What’s missing is hard data comparing current business conditions to the Beforetimes. American Experiment’s John Phelan took a look at restaurant reservations, comparing a single day last week to the corresponding day in 2019. Using numbers from the restaurant reservation service OpenTable, he found that activity in Minneapolis that day was down almost 60 percent. (Update: a group of restaurant owners is suing the City of Minneapolis over its recently imposed vaccine mandate.)

For those looking for a broader measure of activity, the city collects its own taxes on hospitality-related activity. Items covered by the tax range from liquor-by-the-drink, bar and restaurant-sold food and beverage, lodging and entertainment. Since 2018, these tax revenues have been used to support a special fund within the city budget called the Downtown Assets Special Revenue Fund.

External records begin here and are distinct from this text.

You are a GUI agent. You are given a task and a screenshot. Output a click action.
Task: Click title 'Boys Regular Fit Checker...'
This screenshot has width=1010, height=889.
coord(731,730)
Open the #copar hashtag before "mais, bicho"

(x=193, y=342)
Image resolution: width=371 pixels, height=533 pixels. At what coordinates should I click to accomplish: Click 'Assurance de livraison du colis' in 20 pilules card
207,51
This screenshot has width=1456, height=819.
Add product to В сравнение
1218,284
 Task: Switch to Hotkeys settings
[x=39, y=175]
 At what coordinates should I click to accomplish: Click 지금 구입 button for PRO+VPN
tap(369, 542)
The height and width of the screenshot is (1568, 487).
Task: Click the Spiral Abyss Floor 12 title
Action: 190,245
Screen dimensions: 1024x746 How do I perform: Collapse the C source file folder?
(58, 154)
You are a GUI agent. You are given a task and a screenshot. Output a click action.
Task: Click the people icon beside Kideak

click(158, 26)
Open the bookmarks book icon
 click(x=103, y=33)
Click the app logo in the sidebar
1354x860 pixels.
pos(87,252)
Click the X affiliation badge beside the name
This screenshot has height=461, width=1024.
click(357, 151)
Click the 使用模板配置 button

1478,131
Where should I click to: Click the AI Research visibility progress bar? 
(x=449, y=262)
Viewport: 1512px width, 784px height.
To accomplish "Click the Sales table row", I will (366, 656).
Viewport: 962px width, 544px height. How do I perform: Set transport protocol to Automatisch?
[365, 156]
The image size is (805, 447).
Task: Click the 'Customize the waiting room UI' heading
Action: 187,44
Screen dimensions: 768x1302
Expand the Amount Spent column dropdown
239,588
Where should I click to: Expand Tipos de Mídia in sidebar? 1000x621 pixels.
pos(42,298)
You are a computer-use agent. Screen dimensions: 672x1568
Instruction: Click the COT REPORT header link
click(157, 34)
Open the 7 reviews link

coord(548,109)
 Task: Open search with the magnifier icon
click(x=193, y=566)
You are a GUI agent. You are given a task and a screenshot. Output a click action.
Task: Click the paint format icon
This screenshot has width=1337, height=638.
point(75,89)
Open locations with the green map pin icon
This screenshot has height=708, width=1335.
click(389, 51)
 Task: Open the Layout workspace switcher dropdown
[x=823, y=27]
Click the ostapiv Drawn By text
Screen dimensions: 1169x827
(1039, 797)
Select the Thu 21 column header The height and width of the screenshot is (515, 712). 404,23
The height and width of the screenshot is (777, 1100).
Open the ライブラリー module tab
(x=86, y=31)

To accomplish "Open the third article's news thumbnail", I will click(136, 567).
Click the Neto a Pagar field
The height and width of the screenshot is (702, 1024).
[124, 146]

The most recent data available for this tax revenue date from the first half of 2021. In the first half of pre-pandemic 2019, these taxes brought in $31,439,794. In the first half of 2020, these taxes brought in $25,905,480. Keep in mind, January and February of 2020 were pre-pandemic months. Lockdowns and the George Floyd riots would not occur until later in the spring.

In the first half of 2021, these taxes brought in a paltry $5,897,000, an 81 percent reduction from 2019 levels. Keep in mind that the Delta variant, the Omicron variant, vaccine mandates, and the return of mask mandates have all occurred since June of last year.

It looks like the hospitality industry in Minneapolis is in for a long, uphill climb.